Kaolin’s modular differentiable renderer
A differentiable renderer is a process that supplies pixels as a function of model parameters to simulate a physical imaging system. It also supplies derivatives of the pixel values with respect to those parameters. With an aim to allow users the easy use of popular differentiable rendering methods, Kaolin provides a flexible and modular differentiable renderer.
It defines an abstract base class called ‘DifferentiableRenderer’ which contains abstract methods for each component in a rendering pipeline. The abstract methods allowed in Kaolin include geometric transformations, lighting, shading, rasterization, and projection. It also supports multiple lighting, shading, projection, and rasterization modes.
One of the important aspects of any computer vision task is visualizing data.

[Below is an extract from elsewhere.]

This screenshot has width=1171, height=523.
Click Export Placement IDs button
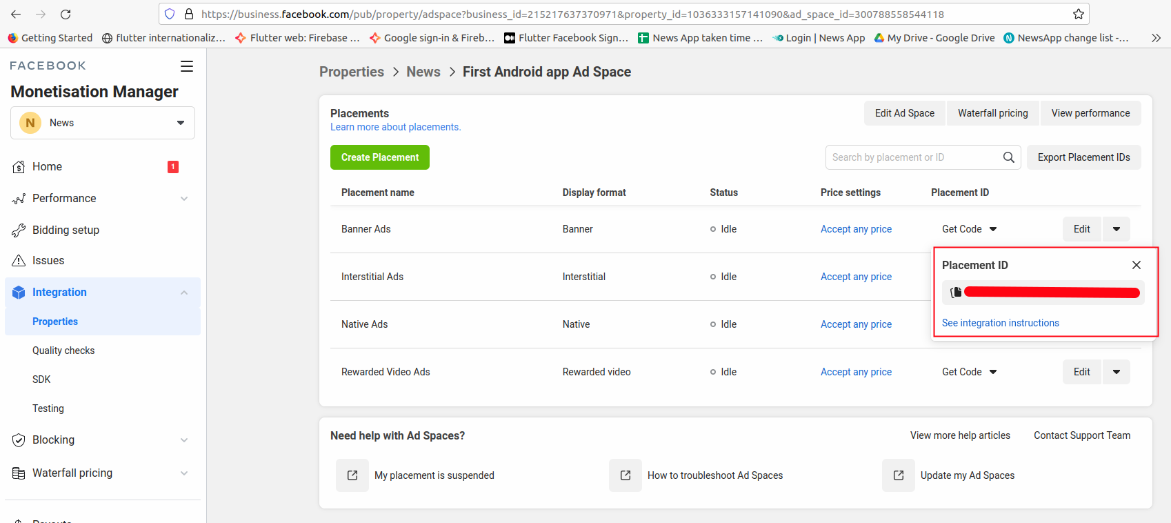pos(1083,157)
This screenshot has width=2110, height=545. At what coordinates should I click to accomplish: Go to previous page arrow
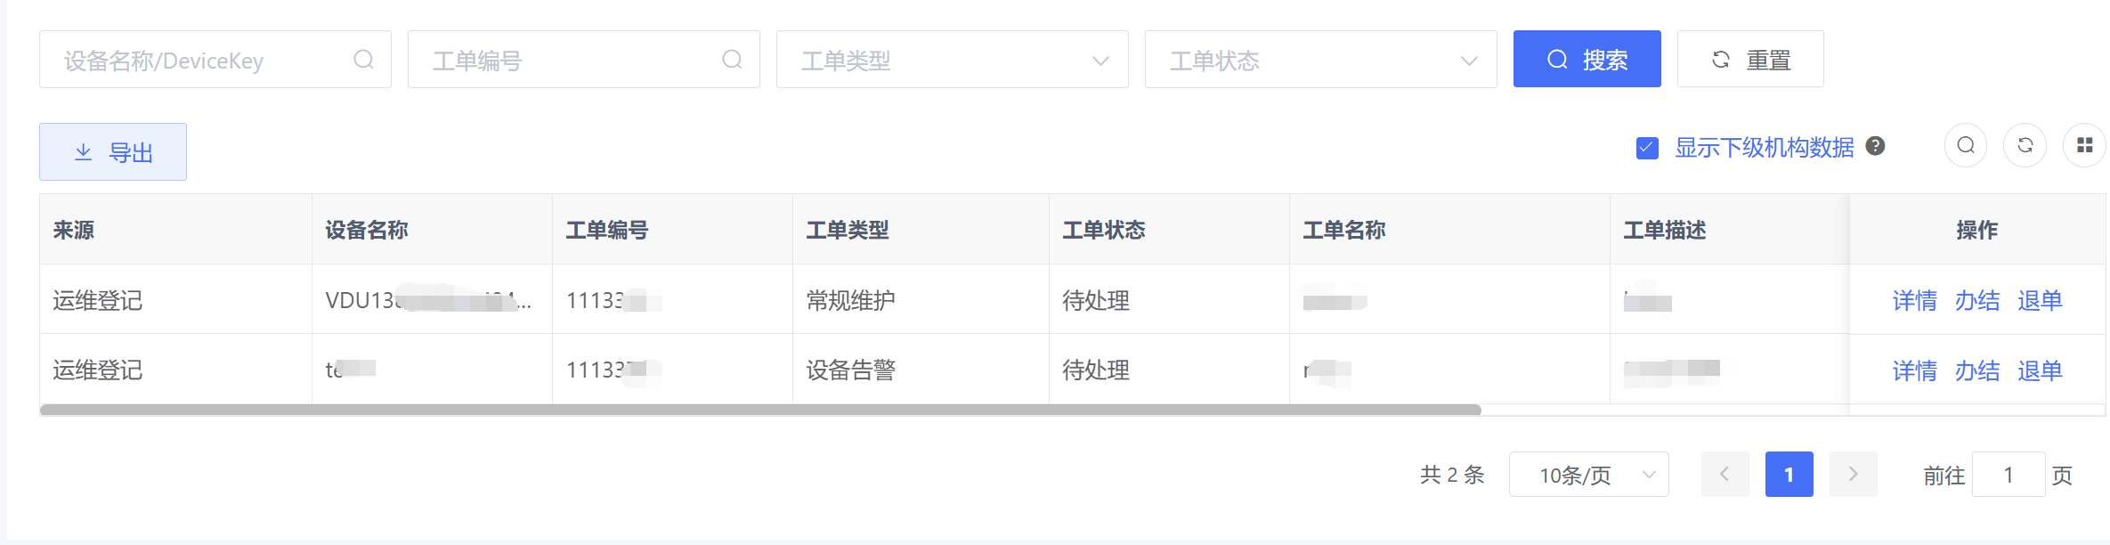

Kaolin delivers visualization support for all of computer vision representation types. It is implemented via lightweight visualization libraries such as Trimesh, and pptk for running time visualization.
The researchers say, “While we view Kaolin as a major step in accelerating 3D DL research, the efforts do not stop here. We intend to foster a strong open-source community around Kaolin, and welcome contributions from other 3D deep learning researchers and practitioners.” The researchers are hopeful that the 3D community will try out Kaolin, and contribute to its development.
Many developers have expressed interest in the Kaolin PyTorch Library.
NVIDIA just released Kaolin, A PyTorch Library for Accelerating 3D Deep Learning. They reported a 110X speed up for MeshCNN!! I am looking forward to using their implementation https://t.co/nq5h97QUDT pic.twitter.com/WYtHqcNMg7
— Rana Hanocka (@RanaHanocka) November 13, 2019
Wow, I am really excited about this! I see huge potential of 3D deep learning impacting VR and AR, now I have an accessible library to experiment with ideas! Are there GPU requirements and pretrained models available with this repo?
— Andrew Mendez (@AndrewMendez19) November 13, 2019